Required work:
Below are some records; quote exactly the lines from the one that contains "Task: Click the Done button" through the one that contains "1336x726 pixels. At", inclusive, and no others.

Extracted information:
----------------

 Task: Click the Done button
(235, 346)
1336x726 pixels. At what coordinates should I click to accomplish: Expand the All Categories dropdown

----------------

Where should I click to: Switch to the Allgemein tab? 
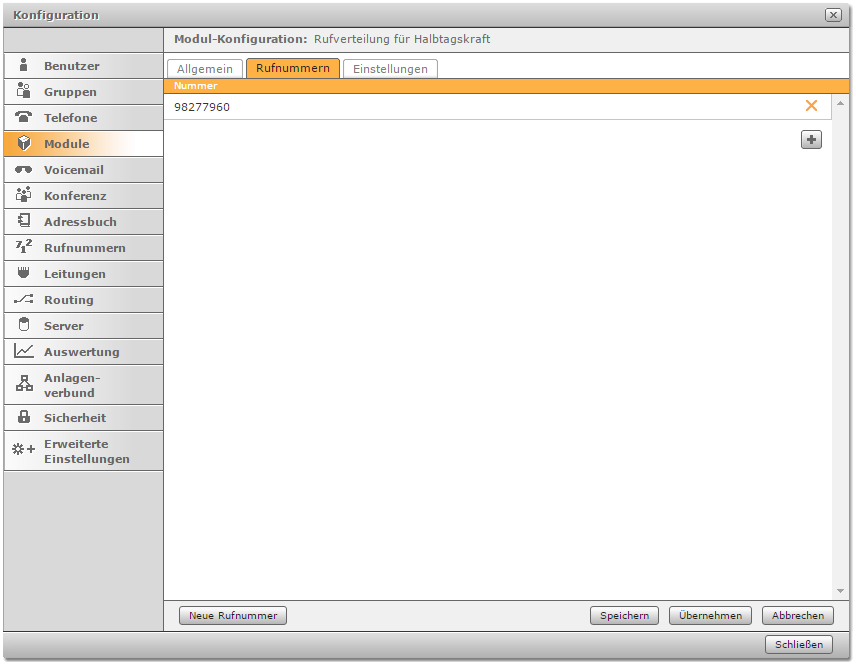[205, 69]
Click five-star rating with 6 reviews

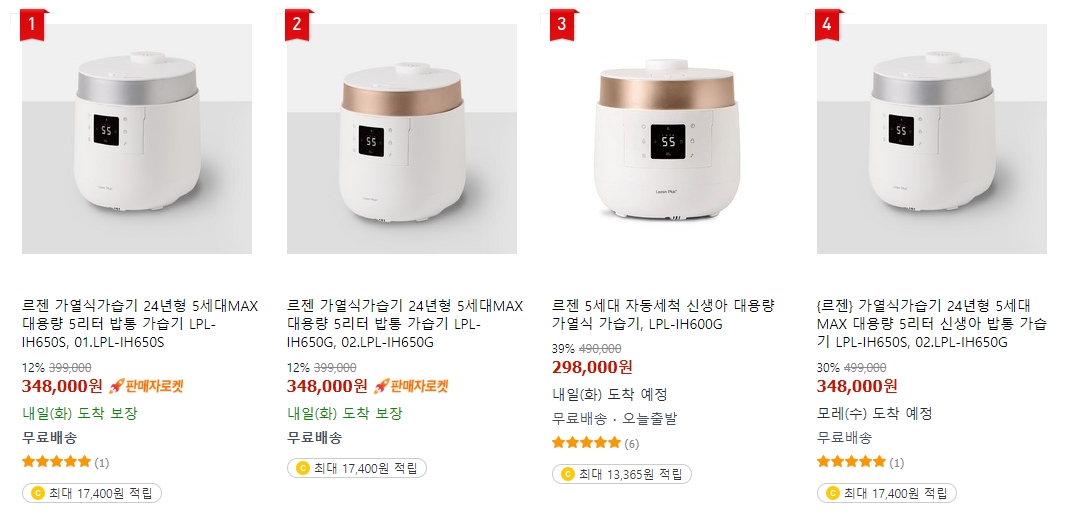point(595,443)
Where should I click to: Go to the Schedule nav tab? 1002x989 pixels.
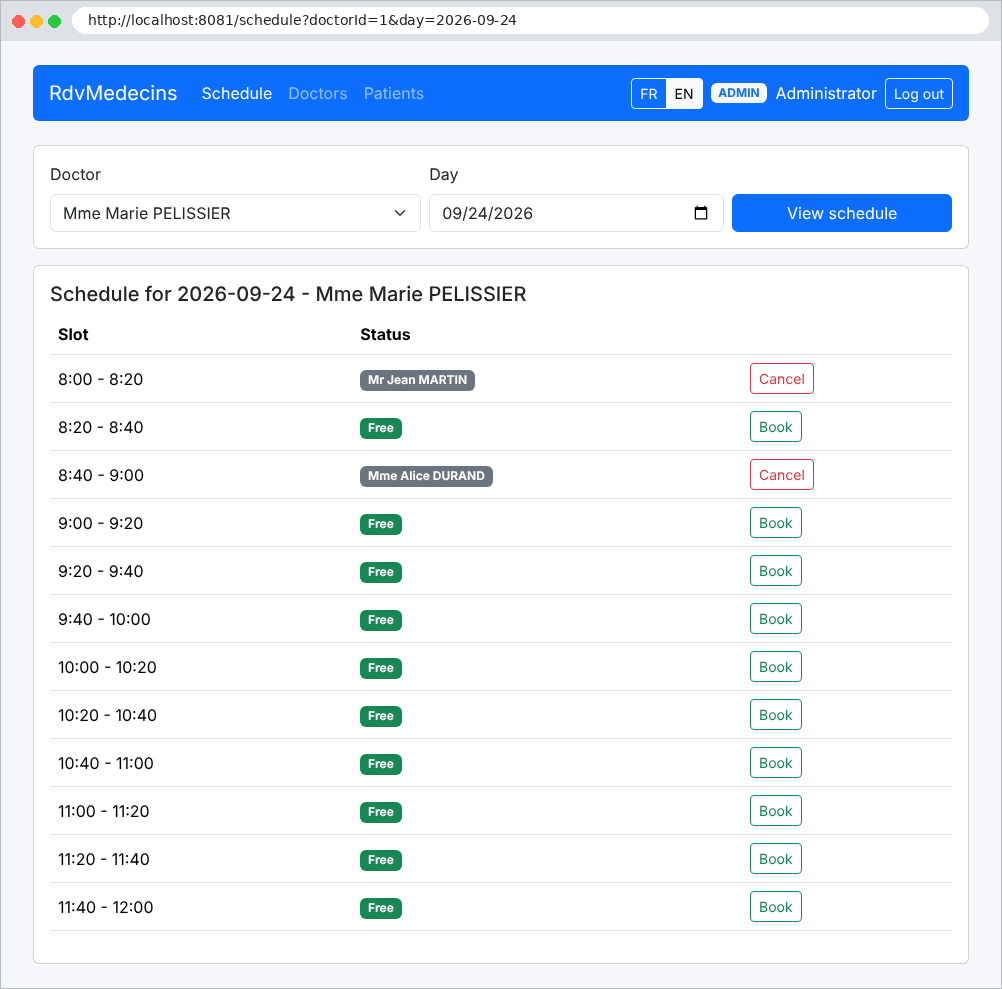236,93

----------------

Finished task:
 Task: Click the Done button
(235, 346)
1336x726 pixels. At what coordinates should I click to accomplish: Expand the All Categories dropdown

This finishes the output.